I will never forget the evening that I stood in front of a packed, windowless classroom which also doubled as Adam's bedroom. About twenty sets of white eyes stared at me, starkly contrasted against the rich tones of their deep black skin and the occasional flash of white teeth as they smiled. I gave my impromptu introduction to two full classes, allowing questions, and encouraging their introductions. In my early twenties I had been an English teacher in Korea for a couple of years, though standing before these young men was very different. I sensed the importance of my presence and interest in their lives. I had heard about the African refugee crisis in Israel a couple of years before I stood in that room, but I had no idea that I would become so intimately involved with this community and develop such a profound empathy for their plight.
Though refugees from the crisis in Darfur have escaped genocide in their homeland, an experience they historically share with Jews, they are mostly unwelcome and unwanted in Israel. After suffering severe trauma in Sudan they are subjected to further marginalization in the place they seek refuge. Naturally, it is a complex situation with arguments on both sides. To this day there remains thousands of refugees from Africa in Israel that face very uncertain futures.
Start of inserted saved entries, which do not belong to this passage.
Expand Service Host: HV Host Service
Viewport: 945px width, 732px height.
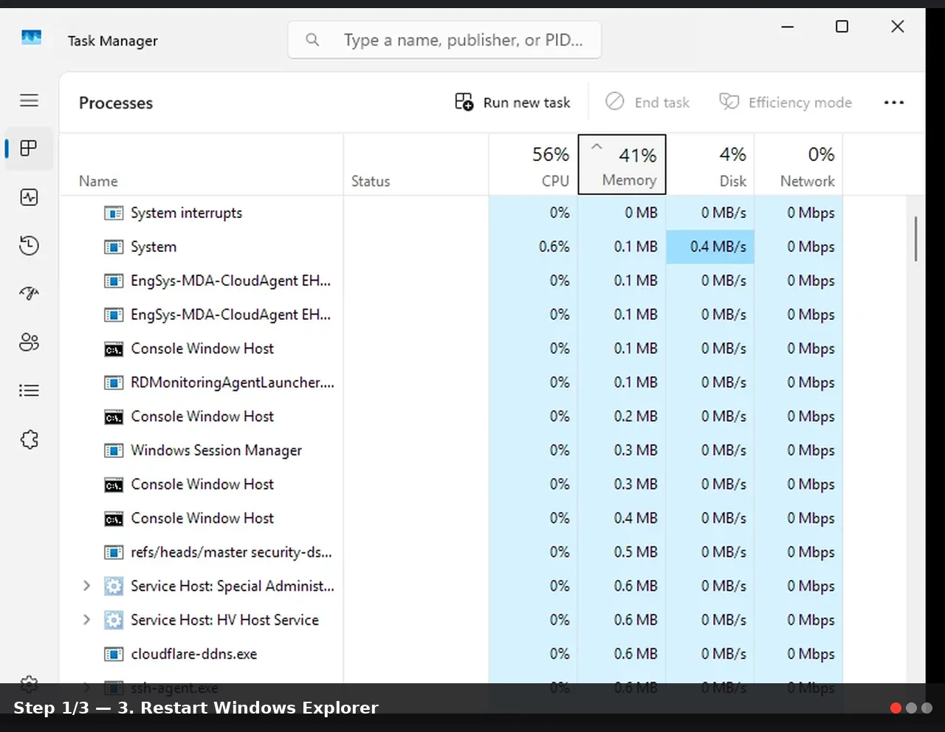pos(86,620)
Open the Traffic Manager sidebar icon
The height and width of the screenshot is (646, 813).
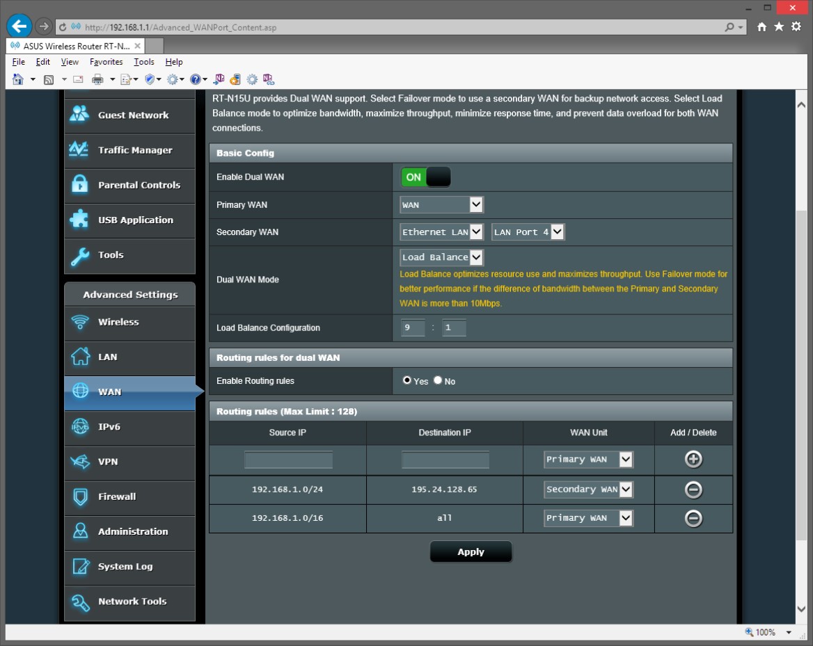click(x=79, y=150)
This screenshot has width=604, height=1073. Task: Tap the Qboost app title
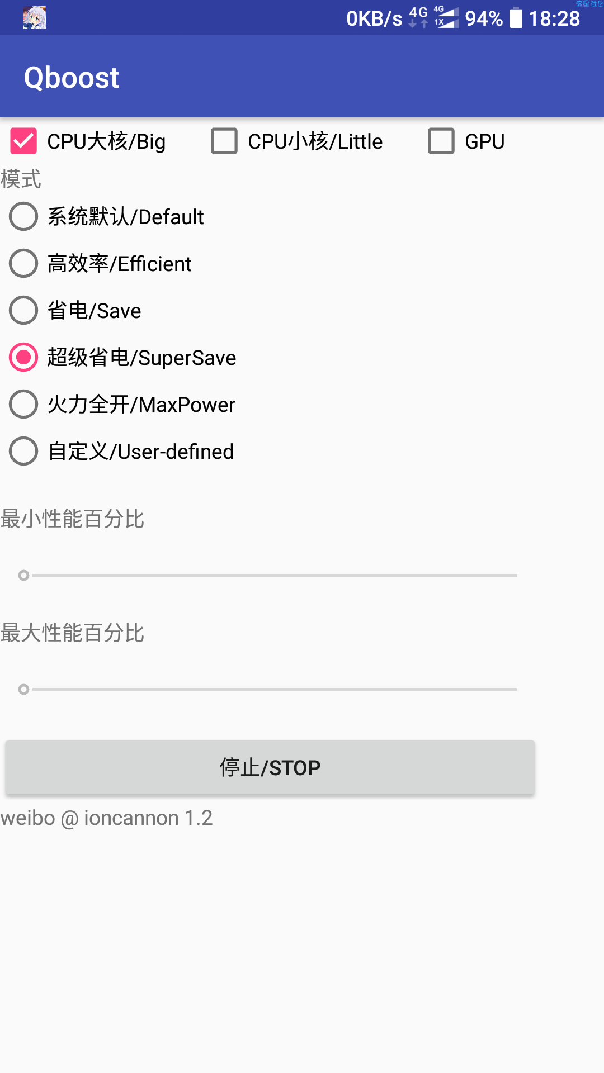coord(72,77)
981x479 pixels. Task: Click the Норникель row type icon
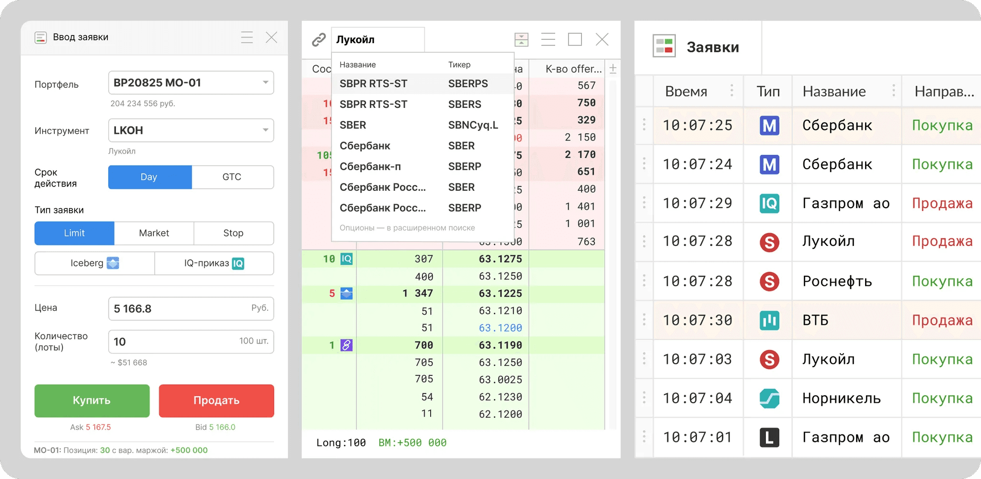(x=769, y=398)
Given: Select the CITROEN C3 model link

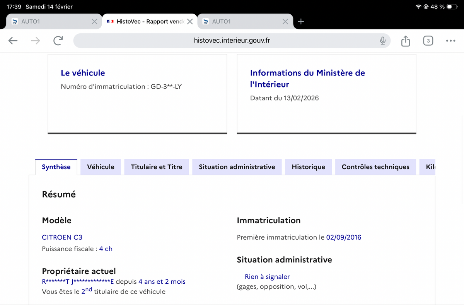Looking at the screenshot, I should click(x=62, y=237).
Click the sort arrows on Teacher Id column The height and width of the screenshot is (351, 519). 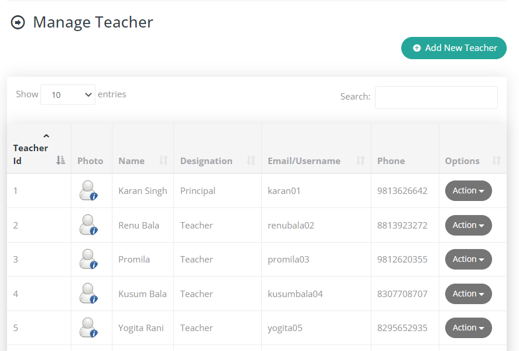pos(60,159)
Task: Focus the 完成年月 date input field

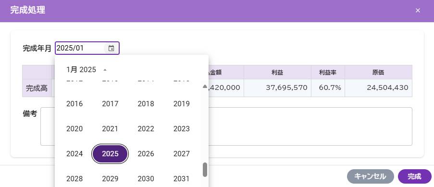Action: pyautogui.click(x=80, y=48)
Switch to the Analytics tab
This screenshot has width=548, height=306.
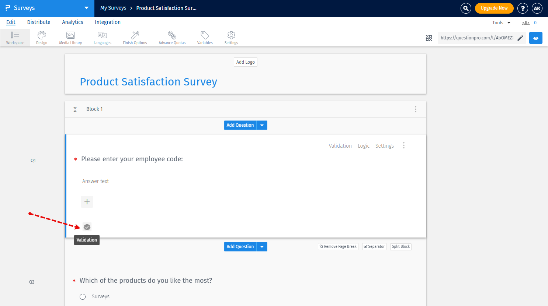click(72, 22)
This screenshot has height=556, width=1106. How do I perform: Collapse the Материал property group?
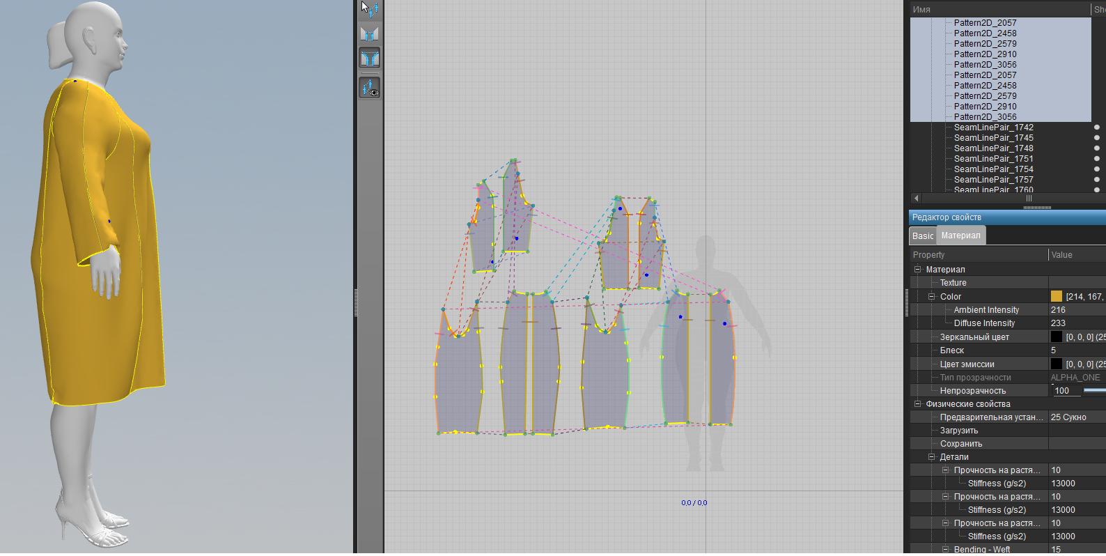click(x=917, y=270)
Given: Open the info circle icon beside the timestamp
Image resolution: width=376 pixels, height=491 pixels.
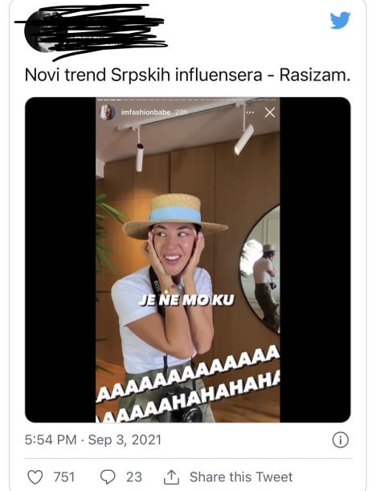Looking at the screenshot, I should [340, 440].
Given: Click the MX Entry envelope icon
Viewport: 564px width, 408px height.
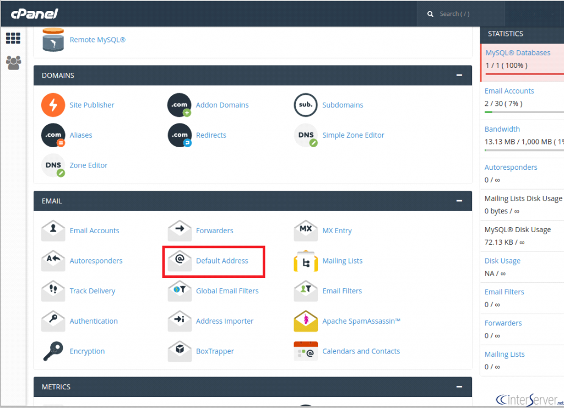Looking at the screenshot, I should pyautogui.click(x=305, y=230).
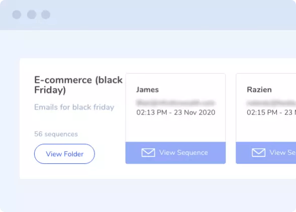
Task: Click the 02:15 PM timestamp on Razien card
Action: pyautogui.click(x=271, y=113)
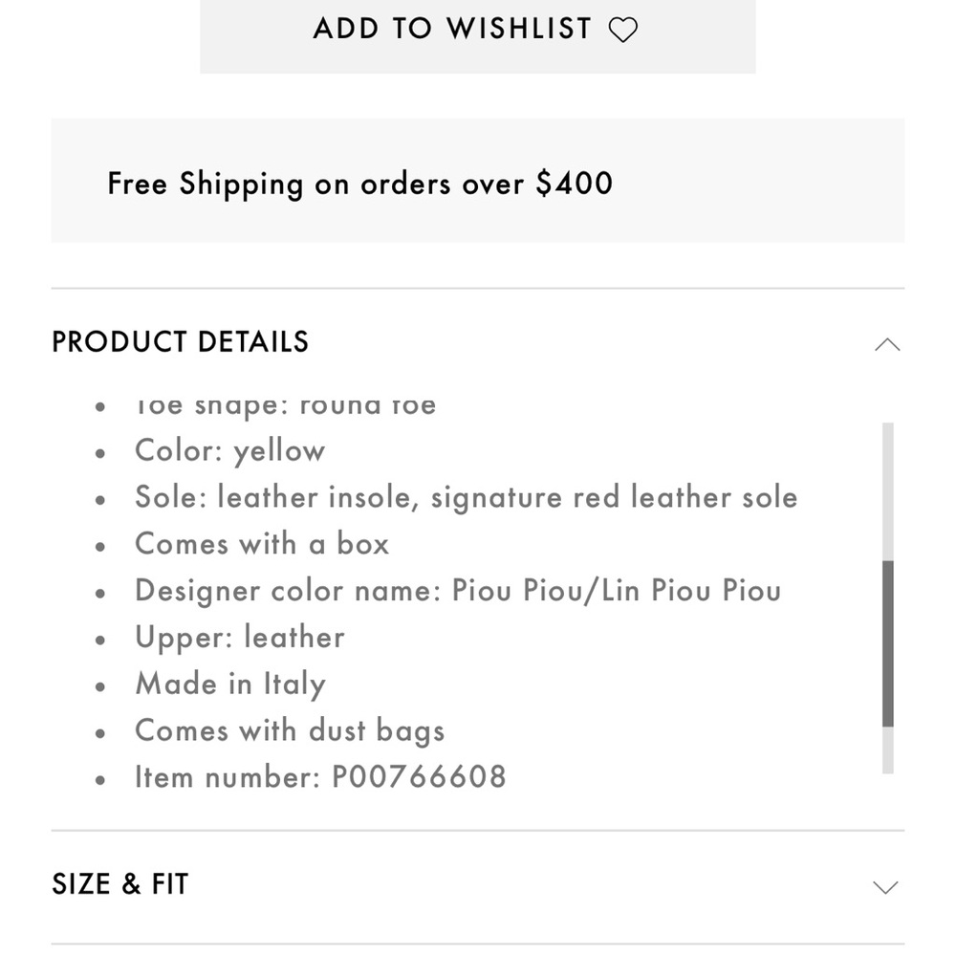956x956 pixels.
Task: Click the partially hidden Toe shape line
Action: click(x=285, y=407)
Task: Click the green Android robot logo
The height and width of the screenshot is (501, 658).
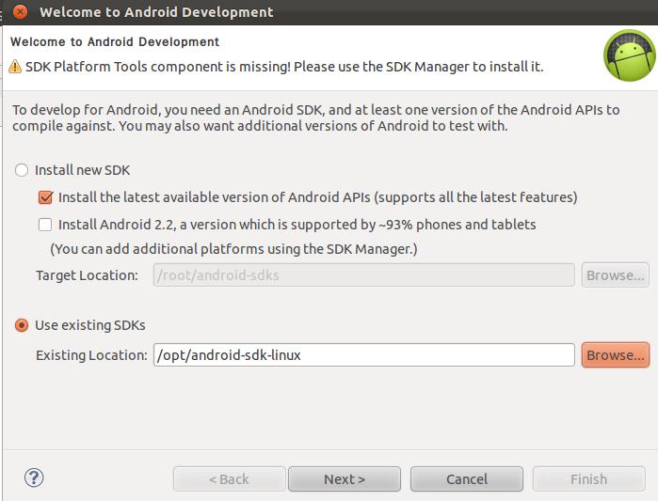Action: 630,55
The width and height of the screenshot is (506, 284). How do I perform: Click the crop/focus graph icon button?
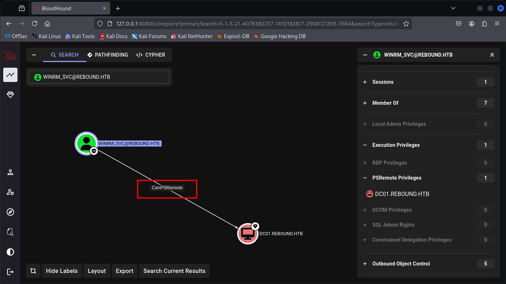33,271
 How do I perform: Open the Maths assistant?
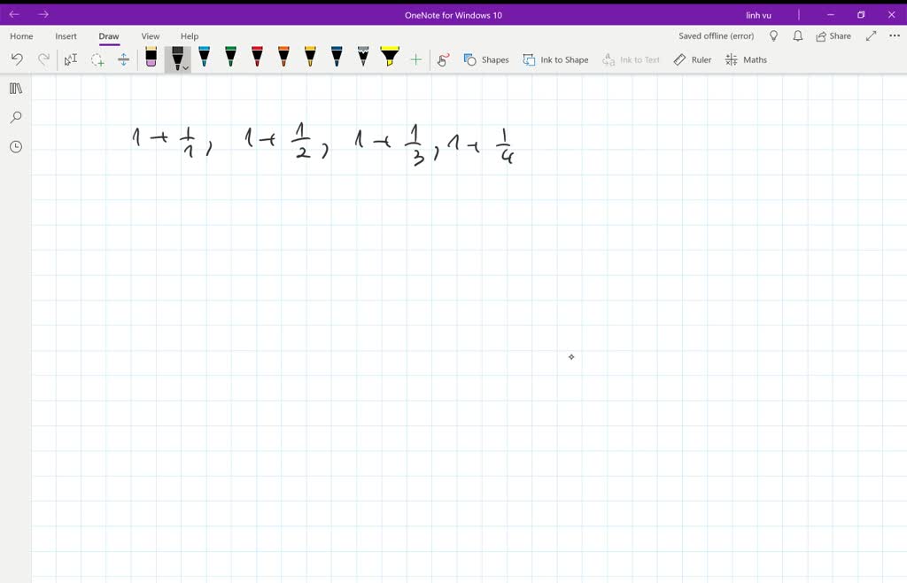tap(746, 59)
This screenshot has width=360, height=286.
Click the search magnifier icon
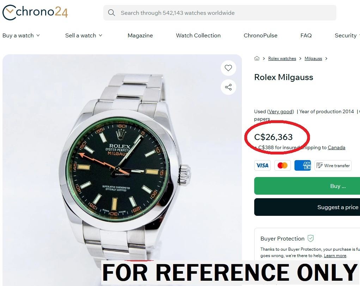(x=111, y=13)
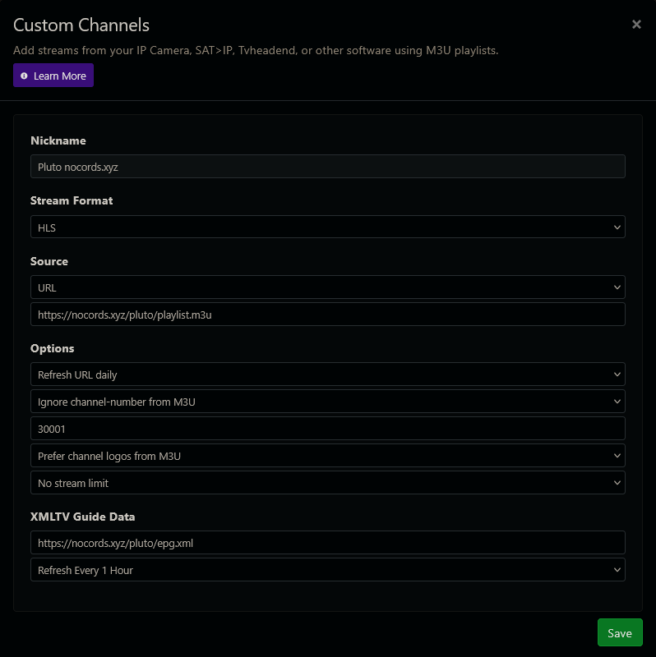Open the Prefer channel logos from M3U dropdown
Viewport: 656px width, 657px height.
[x=329, y=455]
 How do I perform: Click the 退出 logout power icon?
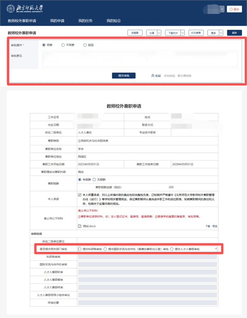(x=230, y=9)
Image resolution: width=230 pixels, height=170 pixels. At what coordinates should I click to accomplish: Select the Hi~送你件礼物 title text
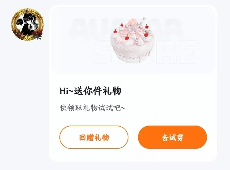[90, 91]

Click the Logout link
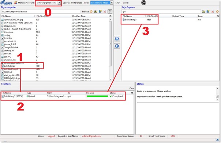coord(66,3)
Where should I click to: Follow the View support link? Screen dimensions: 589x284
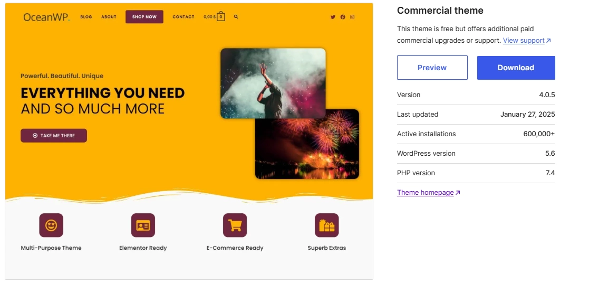[x=524, y=41]
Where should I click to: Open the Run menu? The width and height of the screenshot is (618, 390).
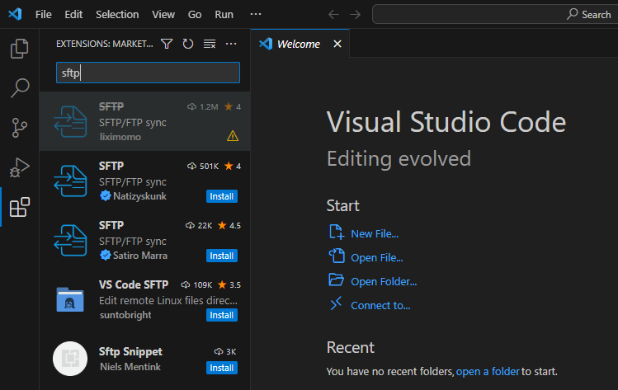coord(224,15)
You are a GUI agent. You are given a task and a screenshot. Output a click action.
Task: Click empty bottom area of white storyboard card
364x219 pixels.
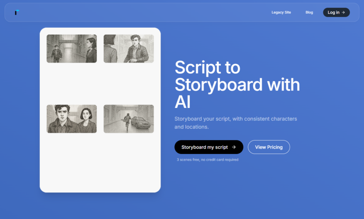pyautogui.click(x=100, y=165)
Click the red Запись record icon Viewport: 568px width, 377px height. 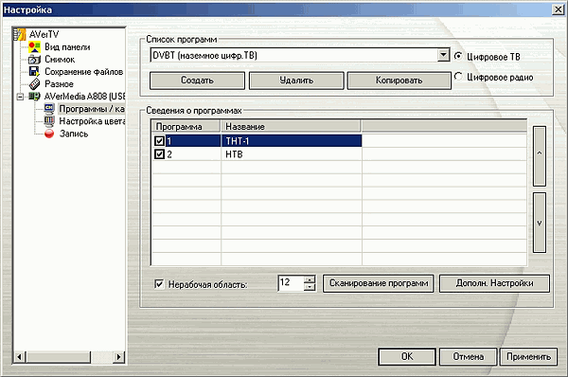[x=49, y=134]
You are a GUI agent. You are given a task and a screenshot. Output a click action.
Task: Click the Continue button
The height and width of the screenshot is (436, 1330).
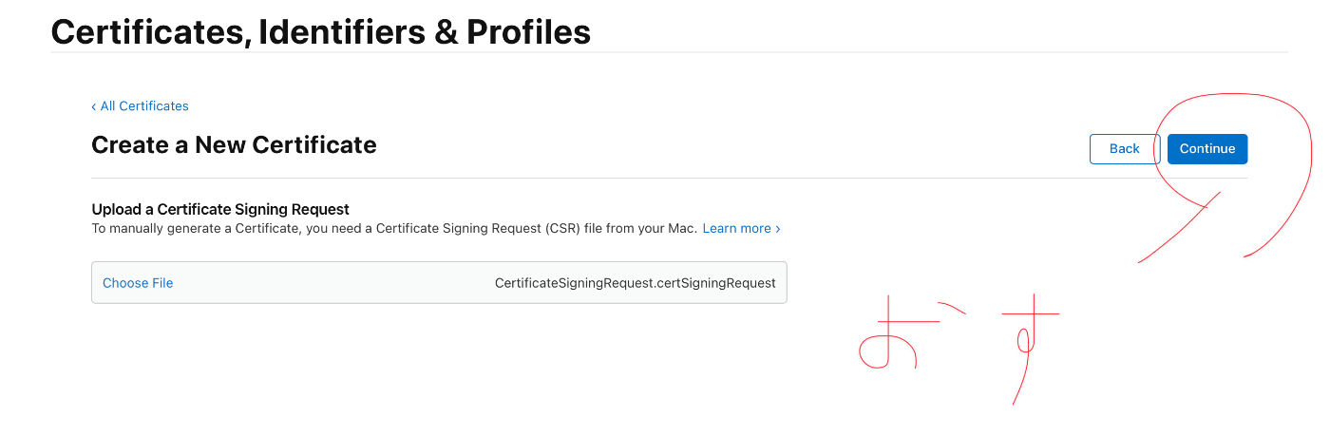[x=1207, y=149]
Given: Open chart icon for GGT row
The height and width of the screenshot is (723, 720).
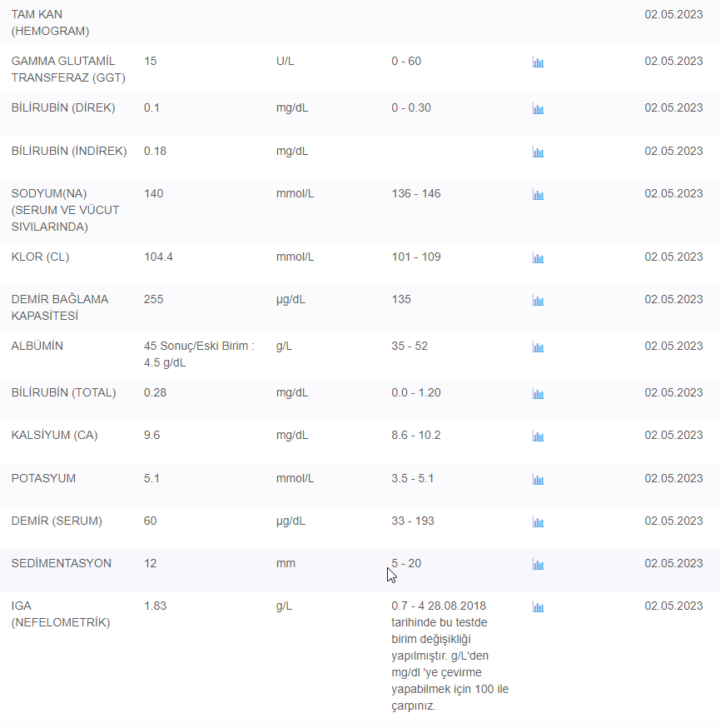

I spent four months teaching English to the Sudanese Refugee community of Tel Aviv though it was them that truly taught me. I learnt about the resilience of the human spirit, our inherent capacity to survive, and the beauty alive in the hearts of people who have suffered some of humanity's gravest tragedies. Constantly facing the threat of deportation, racism on the streets, and danger if they return to Darfur, my students became my friends.
Their toothy grins and warm, generous spirits are permanently inscribed upon my heart.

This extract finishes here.